THE TASK –
Search term "thumbnail": work out how many lines of the data below contain it, and answer with that number alone.

= Beginning of Section =

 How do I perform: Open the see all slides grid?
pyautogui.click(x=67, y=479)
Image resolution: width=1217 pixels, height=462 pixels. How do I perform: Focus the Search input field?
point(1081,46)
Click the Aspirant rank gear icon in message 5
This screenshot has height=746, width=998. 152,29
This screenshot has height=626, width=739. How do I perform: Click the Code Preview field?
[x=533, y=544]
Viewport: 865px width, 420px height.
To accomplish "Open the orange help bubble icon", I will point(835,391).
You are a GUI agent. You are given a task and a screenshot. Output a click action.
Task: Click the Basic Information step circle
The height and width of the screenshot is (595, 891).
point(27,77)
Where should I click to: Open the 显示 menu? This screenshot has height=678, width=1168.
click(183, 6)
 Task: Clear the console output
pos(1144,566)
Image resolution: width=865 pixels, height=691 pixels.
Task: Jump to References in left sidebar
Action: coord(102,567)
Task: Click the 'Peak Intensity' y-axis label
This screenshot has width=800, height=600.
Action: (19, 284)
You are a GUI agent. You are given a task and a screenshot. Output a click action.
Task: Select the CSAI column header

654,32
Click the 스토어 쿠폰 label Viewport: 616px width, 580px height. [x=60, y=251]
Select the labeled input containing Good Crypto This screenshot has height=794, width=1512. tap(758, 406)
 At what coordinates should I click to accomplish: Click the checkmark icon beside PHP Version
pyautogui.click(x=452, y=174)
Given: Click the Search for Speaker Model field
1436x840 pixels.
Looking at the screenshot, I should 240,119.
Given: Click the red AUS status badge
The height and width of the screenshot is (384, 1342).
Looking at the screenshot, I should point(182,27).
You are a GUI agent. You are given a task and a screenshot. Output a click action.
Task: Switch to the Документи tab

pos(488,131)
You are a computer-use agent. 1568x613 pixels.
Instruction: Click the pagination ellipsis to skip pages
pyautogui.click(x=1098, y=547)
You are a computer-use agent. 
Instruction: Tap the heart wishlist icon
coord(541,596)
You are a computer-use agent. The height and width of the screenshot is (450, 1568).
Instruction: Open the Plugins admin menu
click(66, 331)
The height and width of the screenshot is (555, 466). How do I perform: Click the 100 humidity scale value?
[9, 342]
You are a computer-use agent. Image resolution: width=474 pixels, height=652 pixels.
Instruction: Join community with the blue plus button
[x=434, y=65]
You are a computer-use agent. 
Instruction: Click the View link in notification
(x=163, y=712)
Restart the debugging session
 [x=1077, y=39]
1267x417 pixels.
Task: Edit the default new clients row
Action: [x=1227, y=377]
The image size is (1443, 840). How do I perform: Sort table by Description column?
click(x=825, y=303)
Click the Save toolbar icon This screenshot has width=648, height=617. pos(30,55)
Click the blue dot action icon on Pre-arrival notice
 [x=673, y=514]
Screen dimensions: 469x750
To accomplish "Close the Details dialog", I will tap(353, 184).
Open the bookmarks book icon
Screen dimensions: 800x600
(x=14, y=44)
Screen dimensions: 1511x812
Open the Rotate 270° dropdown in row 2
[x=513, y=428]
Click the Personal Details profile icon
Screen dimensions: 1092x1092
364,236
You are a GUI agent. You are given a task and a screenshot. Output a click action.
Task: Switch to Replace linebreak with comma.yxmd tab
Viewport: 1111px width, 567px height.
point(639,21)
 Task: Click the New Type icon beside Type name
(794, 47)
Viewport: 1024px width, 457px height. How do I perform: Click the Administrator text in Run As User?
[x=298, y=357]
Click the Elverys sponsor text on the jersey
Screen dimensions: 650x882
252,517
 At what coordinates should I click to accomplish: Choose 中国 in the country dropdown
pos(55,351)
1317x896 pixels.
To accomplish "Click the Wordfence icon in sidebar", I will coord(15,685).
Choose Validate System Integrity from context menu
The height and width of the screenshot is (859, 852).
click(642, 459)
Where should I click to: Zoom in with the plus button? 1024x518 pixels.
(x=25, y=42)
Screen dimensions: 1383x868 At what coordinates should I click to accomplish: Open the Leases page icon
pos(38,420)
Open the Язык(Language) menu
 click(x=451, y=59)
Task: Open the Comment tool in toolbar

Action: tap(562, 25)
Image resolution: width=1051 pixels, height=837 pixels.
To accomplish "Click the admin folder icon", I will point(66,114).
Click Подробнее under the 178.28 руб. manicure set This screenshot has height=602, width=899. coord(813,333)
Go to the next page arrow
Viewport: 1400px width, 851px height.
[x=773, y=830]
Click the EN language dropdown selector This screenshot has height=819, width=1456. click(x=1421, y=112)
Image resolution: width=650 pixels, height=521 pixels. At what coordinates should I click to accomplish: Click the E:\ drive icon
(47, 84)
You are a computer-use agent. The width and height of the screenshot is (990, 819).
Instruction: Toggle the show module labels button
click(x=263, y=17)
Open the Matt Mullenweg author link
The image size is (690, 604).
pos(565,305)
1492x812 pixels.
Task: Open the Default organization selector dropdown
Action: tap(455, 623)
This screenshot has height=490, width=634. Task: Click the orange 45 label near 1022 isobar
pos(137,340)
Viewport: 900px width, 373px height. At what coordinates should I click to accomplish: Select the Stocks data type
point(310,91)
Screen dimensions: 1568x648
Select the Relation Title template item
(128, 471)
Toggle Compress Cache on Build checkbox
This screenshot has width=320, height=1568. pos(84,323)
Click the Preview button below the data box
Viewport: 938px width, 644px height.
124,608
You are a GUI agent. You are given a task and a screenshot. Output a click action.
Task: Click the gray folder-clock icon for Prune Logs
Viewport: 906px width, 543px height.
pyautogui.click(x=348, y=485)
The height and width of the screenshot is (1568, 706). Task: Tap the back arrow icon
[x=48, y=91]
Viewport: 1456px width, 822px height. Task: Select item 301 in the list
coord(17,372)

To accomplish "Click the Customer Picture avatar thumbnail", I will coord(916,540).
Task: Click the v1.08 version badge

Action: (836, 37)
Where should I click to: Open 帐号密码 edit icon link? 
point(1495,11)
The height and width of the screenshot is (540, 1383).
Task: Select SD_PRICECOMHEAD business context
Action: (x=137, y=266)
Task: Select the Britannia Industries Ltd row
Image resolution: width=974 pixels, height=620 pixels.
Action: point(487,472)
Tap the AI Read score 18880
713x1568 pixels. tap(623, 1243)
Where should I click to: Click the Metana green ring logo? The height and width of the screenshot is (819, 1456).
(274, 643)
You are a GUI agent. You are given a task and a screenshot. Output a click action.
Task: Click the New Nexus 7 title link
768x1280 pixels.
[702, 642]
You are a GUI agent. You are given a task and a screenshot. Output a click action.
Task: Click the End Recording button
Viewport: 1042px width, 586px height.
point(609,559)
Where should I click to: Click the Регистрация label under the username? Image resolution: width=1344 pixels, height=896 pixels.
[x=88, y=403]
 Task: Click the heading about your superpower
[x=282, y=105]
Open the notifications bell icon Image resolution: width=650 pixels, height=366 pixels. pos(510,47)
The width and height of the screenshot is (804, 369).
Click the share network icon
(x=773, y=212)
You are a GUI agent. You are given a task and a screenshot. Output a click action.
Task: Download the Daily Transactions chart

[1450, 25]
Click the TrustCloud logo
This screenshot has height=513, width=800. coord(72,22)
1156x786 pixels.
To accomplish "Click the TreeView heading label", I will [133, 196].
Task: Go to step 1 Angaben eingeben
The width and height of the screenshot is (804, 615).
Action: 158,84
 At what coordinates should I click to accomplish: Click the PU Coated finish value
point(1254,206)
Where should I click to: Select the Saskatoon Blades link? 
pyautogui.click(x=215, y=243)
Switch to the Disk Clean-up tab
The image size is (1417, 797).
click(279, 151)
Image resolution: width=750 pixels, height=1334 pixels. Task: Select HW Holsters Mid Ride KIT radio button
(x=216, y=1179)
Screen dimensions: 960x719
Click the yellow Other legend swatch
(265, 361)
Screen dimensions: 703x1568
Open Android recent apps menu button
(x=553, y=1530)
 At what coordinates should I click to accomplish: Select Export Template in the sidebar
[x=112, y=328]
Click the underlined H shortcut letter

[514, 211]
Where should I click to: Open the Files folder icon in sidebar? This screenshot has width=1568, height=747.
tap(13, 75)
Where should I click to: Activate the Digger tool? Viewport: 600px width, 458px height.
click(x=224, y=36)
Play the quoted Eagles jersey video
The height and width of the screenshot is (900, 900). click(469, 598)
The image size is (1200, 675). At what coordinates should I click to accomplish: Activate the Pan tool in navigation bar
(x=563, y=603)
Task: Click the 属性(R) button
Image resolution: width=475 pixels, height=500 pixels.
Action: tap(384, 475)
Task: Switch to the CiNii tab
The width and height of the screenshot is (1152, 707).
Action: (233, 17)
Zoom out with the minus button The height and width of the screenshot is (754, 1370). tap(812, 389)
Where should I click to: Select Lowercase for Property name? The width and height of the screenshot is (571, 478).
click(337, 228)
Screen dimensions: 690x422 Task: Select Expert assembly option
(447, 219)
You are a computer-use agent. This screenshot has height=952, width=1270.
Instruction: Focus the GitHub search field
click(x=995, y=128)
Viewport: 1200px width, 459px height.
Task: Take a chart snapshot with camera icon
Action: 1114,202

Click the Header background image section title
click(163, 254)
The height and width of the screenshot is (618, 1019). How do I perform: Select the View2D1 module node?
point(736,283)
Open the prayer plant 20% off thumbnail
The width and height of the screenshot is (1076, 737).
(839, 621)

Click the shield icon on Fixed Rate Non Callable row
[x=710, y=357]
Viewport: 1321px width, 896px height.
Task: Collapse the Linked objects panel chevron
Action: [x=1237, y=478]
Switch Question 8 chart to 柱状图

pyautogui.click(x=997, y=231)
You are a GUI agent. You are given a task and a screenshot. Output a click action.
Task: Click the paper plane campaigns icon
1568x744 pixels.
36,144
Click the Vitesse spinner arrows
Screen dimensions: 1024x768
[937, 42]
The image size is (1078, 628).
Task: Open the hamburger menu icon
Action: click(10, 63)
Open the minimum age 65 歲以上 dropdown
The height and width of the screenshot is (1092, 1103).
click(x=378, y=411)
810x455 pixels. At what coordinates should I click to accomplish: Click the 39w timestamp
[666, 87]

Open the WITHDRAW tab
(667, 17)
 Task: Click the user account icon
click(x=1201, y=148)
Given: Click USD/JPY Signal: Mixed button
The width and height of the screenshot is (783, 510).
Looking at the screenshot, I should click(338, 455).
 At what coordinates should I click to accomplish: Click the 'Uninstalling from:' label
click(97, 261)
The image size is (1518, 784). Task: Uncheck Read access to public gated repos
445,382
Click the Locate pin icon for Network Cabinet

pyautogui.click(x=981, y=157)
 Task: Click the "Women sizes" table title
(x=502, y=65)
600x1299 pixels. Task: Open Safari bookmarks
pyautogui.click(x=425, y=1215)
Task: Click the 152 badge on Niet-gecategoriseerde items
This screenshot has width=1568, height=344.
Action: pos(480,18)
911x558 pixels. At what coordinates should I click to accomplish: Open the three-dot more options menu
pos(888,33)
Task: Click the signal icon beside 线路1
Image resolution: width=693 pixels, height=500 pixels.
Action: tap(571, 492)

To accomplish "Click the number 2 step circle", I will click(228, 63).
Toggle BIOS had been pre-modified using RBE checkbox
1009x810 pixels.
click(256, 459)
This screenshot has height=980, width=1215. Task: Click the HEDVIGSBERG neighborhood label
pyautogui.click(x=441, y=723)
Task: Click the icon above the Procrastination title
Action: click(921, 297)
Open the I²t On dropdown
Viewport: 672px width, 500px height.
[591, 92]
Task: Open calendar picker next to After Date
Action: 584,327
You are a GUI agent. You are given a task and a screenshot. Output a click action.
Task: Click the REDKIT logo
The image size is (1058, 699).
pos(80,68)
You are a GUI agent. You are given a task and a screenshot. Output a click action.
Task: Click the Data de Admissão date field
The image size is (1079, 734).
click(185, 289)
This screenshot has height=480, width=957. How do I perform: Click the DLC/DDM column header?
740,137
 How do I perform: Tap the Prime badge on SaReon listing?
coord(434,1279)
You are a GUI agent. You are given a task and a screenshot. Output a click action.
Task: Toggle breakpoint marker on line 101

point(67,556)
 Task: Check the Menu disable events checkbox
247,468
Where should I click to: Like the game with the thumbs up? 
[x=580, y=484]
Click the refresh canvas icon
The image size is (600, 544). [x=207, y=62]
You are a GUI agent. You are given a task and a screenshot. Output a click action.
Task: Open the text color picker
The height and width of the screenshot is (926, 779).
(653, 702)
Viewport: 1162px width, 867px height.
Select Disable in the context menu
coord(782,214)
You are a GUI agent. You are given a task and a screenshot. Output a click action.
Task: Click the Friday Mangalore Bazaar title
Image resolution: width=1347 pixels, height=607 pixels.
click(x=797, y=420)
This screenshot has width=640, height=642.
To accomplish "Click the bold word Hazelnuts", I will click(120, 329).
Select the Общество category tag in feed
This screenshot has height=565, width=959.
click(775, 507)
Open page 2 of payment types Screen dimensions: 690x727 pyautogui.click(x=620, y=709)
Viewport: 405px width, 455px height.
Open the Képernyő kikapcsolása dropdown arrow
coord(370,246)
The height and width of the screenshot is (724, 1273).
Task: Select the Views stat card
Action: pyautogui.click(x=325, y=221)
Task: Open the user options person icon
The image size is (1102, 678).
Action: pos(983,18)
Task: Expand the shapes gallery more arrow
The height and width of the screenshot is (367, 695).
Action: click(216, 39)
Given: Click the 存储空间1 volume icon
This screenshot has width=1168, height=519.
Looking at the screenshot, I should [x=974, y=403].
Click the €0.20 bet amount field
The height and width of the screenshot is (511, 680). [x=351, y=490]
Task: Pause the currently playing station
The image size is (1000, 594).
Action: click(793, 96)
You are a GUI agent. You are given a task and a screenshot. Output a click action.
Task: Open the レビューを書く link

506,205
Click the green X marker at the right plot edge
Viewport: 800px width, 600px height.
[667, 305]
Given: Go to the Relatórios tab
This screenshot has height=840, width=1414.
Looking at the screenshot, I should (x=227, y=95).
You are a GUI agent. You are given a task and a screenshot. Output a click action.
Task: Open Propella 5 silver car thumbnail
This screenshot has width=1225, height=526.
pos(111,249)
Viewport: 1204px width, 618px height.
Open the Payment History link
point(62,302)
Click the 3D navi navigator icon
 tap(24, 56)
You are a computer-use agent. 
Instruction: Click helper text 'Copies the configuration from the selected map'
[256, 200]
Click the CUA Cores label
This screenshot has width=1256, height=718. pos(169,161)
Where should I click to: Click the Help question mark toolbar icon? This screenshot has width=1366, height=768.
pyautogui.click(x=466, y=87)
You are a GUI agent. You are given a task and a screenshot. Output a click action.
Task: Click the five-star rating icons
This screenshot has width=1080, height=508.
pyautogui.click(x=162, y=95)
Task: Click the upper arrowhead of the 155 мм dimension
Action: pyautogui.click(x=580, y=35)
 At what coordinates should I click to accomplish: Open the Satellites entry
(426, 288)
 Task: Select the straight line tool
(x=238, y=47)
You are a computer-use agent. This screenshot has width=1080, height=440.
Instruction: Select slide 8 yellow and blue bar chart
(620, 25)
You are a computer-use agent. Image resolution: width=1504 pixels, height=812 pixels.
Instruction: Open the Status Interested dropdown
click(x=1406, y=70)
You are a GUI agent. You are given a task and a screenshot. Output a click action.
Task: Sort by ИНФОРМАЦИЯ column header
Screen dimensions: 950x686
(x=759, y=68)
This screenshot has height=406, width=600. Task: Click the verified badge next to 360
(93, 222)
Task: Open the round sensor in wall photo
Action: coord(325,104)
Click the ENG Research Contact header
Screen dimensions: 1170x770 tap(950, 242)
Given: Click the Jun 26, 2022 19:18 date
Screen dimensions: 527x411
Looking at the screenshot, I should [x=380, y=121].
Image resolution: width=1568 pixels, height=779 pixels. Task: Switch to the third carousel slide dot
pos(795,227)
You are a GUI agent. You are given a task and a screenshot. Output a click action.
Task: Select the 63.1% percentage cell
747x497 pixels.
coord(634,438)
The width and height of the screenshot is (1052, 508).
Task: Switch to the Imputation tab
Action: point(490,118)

= End of Section =

EXERCISE SOLUTION –
3